▶ _Activity_
Leaving out all pictures, transcribe exactly the lines between the line with "The image size is (1091, 392)." and the last line of the records below, both included.

▶ _Exercise inputs_
==================================================
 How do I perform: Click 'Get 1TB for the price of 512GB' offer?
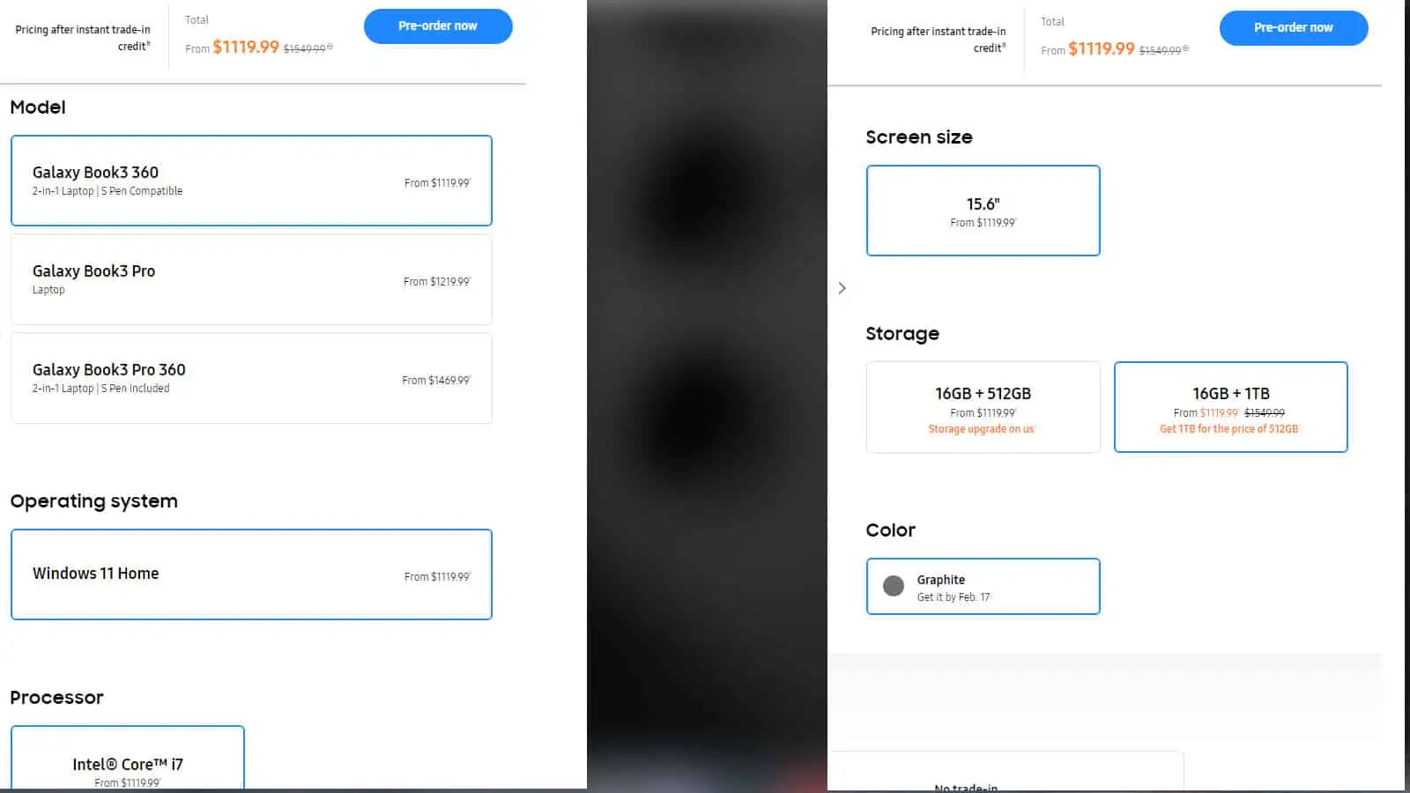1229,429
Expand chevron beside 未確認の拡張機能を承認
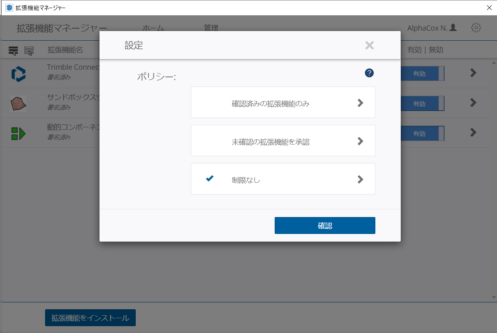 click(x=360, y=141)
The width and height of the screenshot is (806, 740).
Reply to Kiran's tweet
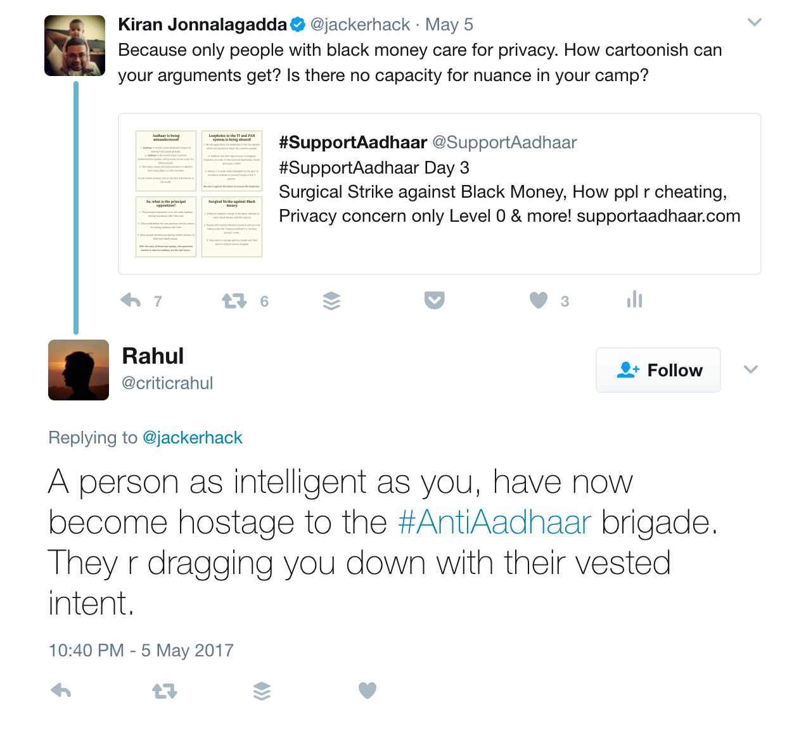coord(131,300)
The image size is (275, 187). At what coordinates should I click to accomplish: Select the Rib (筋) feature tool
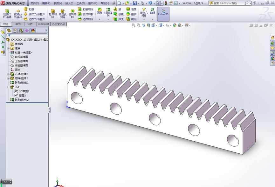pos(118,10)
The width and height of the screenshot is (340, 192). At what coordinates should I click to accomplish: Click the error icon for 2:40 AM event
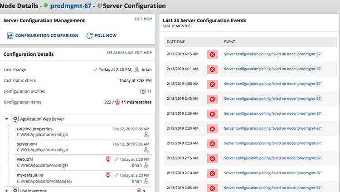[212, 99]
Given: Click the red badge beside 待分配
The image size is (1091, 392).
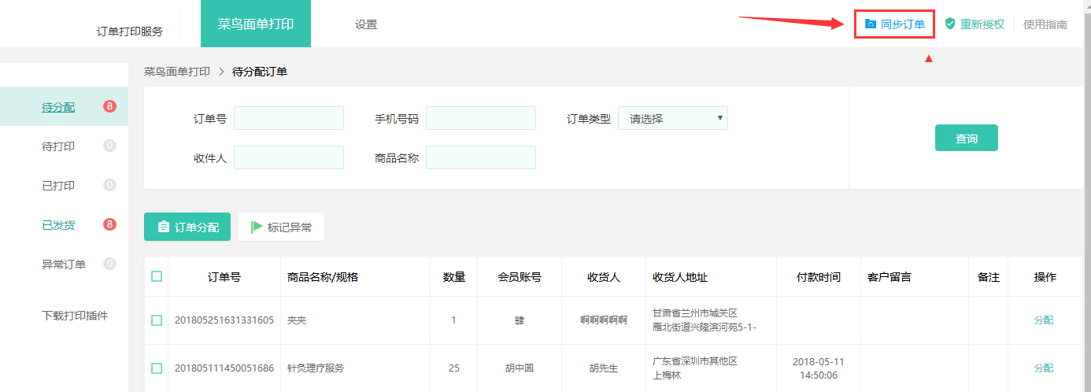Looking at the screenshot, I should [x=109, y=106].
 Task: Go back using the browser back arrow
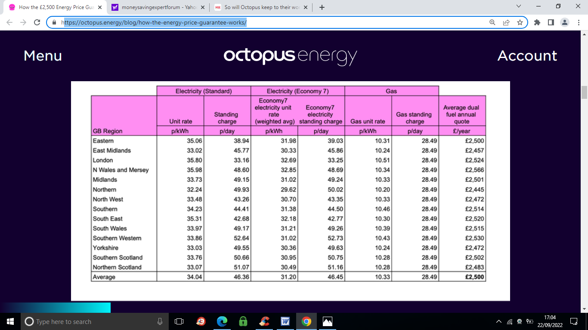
==================================================
▶ _Task answer_
The image size is (1091, 392).
Looking at the screenshot, I should [x=109, y=106].
 Task: Go back using the browser back arrow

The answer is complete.